“Y todo se arregló con un heladito”
Había una vez un tipo llamado Roberto. No “Robert”, ni “Beto”: Roberto entero, como lo anotaron en el registro civil mientras su madre gritaba de dolor y su padre buscaba la máquina de fotos sin batería.
Roberto era el clásico personaje que, si pisaba una baldosa floja, le salpicaba lodo en el único pantalón limpio que tenía. Si pedía un café, se lo daban descafeinado. Si iba a una cita, llovía. Si no iba, también llovía, pero solo sobre él.
Su vida era una serie de pequeños desastres encadenados: se le vencía el alquiler el mismo día que se le rompía la bicicleta, lo echaban del trabajo el lunes y se enteraba el viernes, y su cactus, Ramón, lo había abandonado (sí, lo dejó por un vecino con más sol).
Una tarde, luego de que un dron le arrojara una pizza ajena en la cabeza y el delivery se negara a compensarlo porque “la pizza llegó entera, señor”, Roberto decidió rendirse. Caminó sin rumbo hasta encontrarse frente a una heladería.
Entró, derrotado. El mozo lo miró con ternura: parecía un dibujo animado mal borrado.
—¿Qué va a llevar, campeón? —preguntó.
—No sé… ¿qué tienen para alguien que perdió la dignidad, el equilibrio emocional y una pizza?
El heladero, sin titubear, le sirvió una bocha de dulce de leche granizado con una sonrisa sabia, como si supiera que aquello era mucho más que helado.
Roberto se sentó en una banqueta pegajosa y dio la primera cucharada.
Y algo cambió.
No exageremos: el clima no mejoró, el cactus no volvió, ni apareció mágicamente una nueva bicicleta.
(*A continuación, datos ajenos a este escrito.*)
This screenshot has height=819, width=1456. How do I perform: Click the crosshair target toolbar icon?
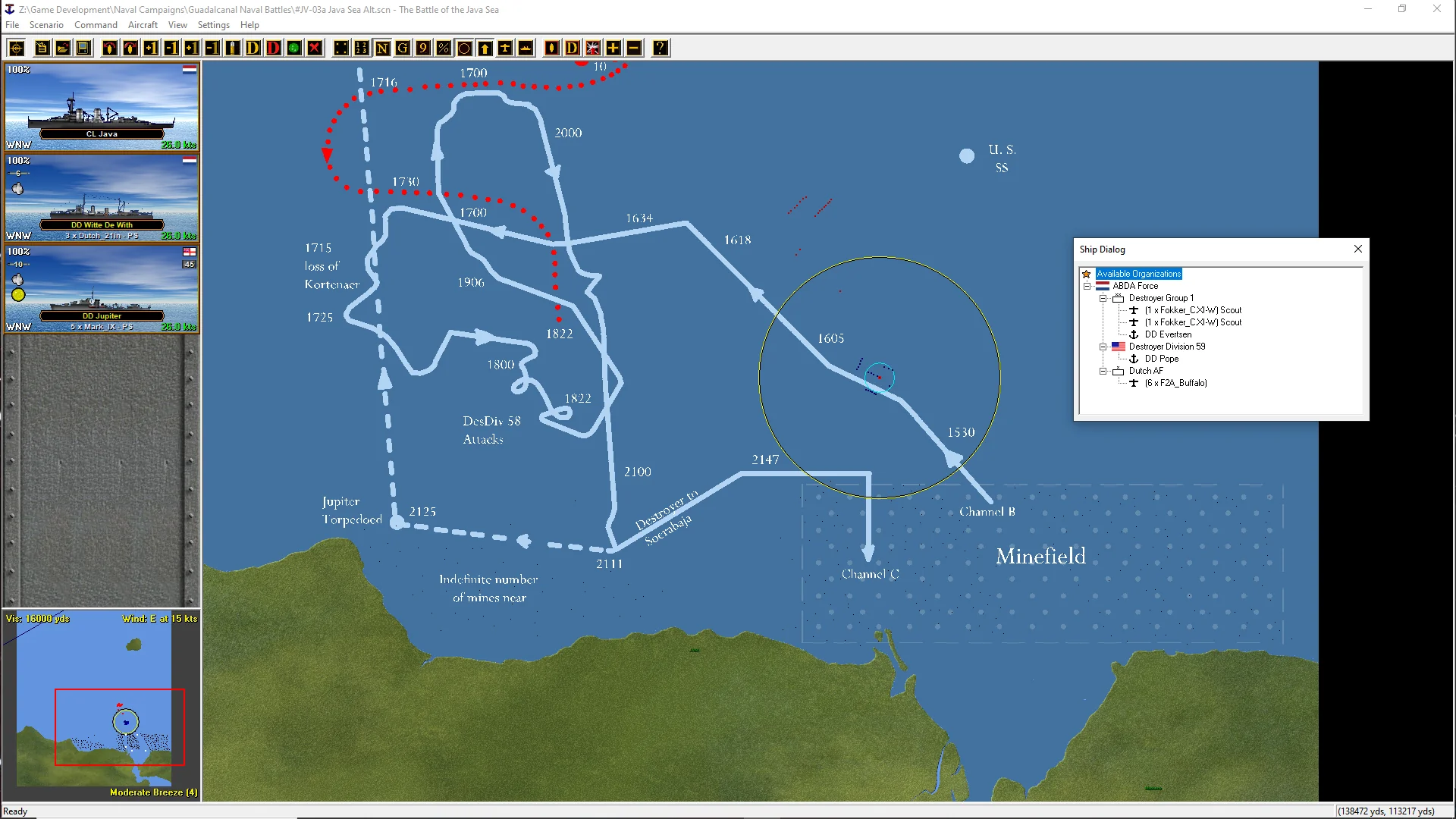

Pero por alguna razón, en ese instante, el universo aflojó los hombros.
La gente ya no le parecía tan molesta. Recordó un chiste. Sonrió sin querer. La segunda cucharada le supo a infancia. La tercera, a “todo va a estar bien”.
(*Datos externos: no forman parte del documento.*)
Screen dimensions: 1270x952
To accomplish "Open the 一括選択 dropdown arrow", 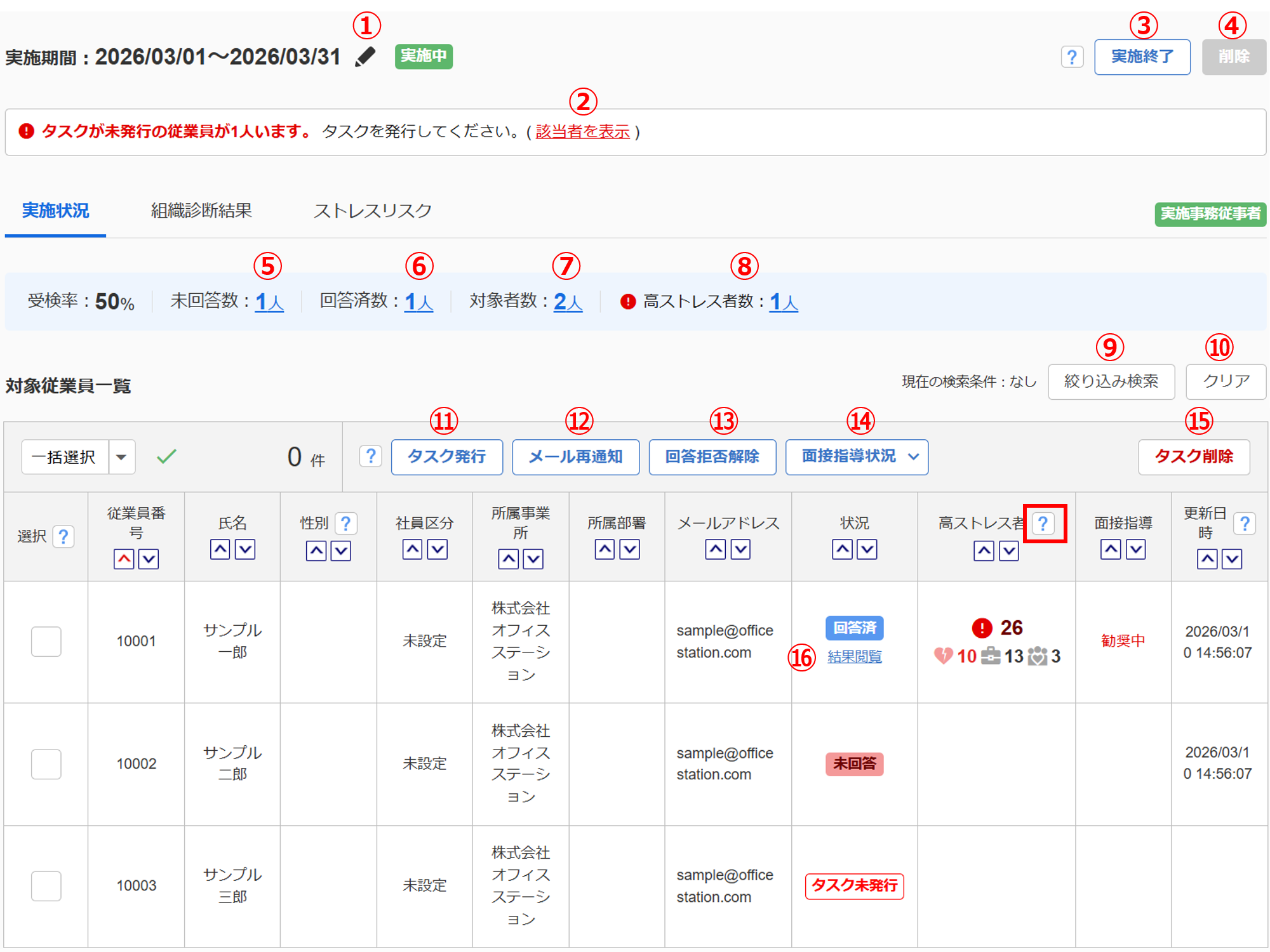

A la semana consiguió un trabajo como catador de postres (porque se animó a preguntar en la heladería si necesitaban personal, y sí, necesitaban a alguien con experiencia en desastres emocionales y amor por el dulce). Su cactus le escribió desde el balcón de enfrente (aunque no volvieron, quedaron en buenos términos). Y la pizza... bueno, la pizza quedó en la historia.
Desde entonces, cuando alguien cuenta que todo le sale mal, Roberto solo dice:
—¿Probaste con un heladito?
Y guiña el ojo, como quien ya entendió el misterio de la vida: a veces, todo se acomoda con una cucharita fría y dulce entre las manos.